The Company Comes First
Lessons from the Frontlines of Corporate Law
Here’s something few people outside the legal industry truly understand:
When you hire me as your company’s corporate lawyer, my client isn’t you. It’s the company. Even if you’re the founder, the CEO, or own 90% of the equity.
My duty — legally, ethically, and morally — is to the entity. Not the individual.
This might surprise you, but when someone asks a lawyer: “Is this confidential?” The answer might not always be “yes.” In classic lawyer speak - it depends. It depends on who, exactly, is the client.
This distinction matters more than most realize. And it has real-world consequences — consequences I’ve seen play out again and again over the course of my career.
I’ve had to tell powerful CEOs “no.”
Early in my career, I served as general counsel for a company. The CEO was also the majority owner. In practice, that meant he signed my paychecks and gave me my marching orders. But from a legal standpoint, I didn’t work for him. I worked for the company.
There were moments when he would ask me to draft agreements for his personal side projects, transactions that weren’t directly tied to the company’s core business.
On the surface, it seemed harmless. He even argued that proceeds from these deals might be invested back into the company.
But legally, ethically, it was a landmine.
Mixing personal transactions with corporate resources could have exposed the company — and its investors — to unnecessary liability. It blurred the corporate veil that protects businesses and founders alike, and it constantly made me question whether my work on the deal would put me at odds with my duty to safeguard the company’s future.
So I pushed back.
Because representing a company well sometimes means disappointing powerful individuals — even when it’s uncomfortable.
I’ve sacrificed personal gain to protect corporate integrity.
In another case, I held an equity stake in a company I represented. When that company faced bankruptcy, I had to make decisions that benefited the company’s creditors — not myself.
It would have been easy, even tempting, to find a way to prioritize my own payout.
But legal ethics doesn’t allow for that. My fiduciary duty — my required loyalty to the entity — demanded otherwise.
I had to operate at arm’s length, prioritizing fairness, transparency, and legal compliance over personal profit.
Was it frustrating?
Absolutely.
But it was the right thing to do.
And in law, doing the right thing isn’t optional.
Why this distinction matters for founders and leaders:
When you hire a corporate lawyer, you’re hiring someone to protect the entity — its mission, its structure, and its future. Often, this protection may align with your personal ambitions.
But, other times, they don’t.
And when they don’t, you want a lawyer who knows where their loyalty lies.

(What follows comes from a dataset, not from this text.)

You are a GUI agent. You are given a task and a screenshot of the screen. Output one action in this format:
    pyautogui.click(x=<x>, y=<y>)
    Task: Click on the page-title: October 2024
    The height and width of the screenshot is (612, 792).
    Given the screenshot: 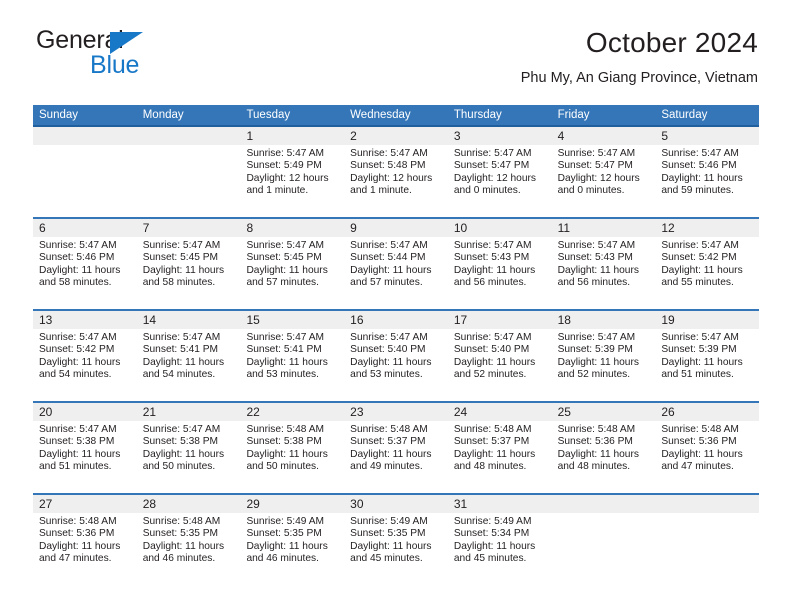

Because in moments of tension, clarity saves companies. Integrity preserves futures. And founders who respect that line set themselves — and their businesses — up for long-term success.

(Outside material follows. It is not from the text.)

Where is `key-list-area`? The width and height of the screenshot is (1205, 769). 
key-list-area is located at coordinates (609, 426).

If you’re a founder or CEO, here’s what you should expect from good corporate counsel:
● They will advise you in the best interests of the company, even when it’s not personally convenient.
● They will tell you “no” when needed, not just rubber-stamp your plans.
● They will separate your personal goals from the company’s legal needs — protecting both in the process.
If you’re hiring a lawyer, ask yourself:
● Are they clear about who their client is?
● Are they willing to protect the company’s integrity even if it means hard conversations?
● Will they prioritize stewardship over short-term appeasement?
See, the best founders don’t fear these boundaries. They welcome them. Because they know a company built on integrity is a company built to last.
Final Thought:
In a culture obsessed with personal brands, personal gain, and personal platforms, it’s easy to forget that organizations, communities, and our futures matter.
Corporate law, at its best, reminds us of a larger truth:
We are stewards, not owners. And stewardship demands sacrifice, discipline, and unwavering clarity about who — and what — we’re called to serve.
When you find a lawyer who understands that, you don’t just protect your business. You honor the people, the dreams, and the futures that business represents.
And that’s a foundation worth building on.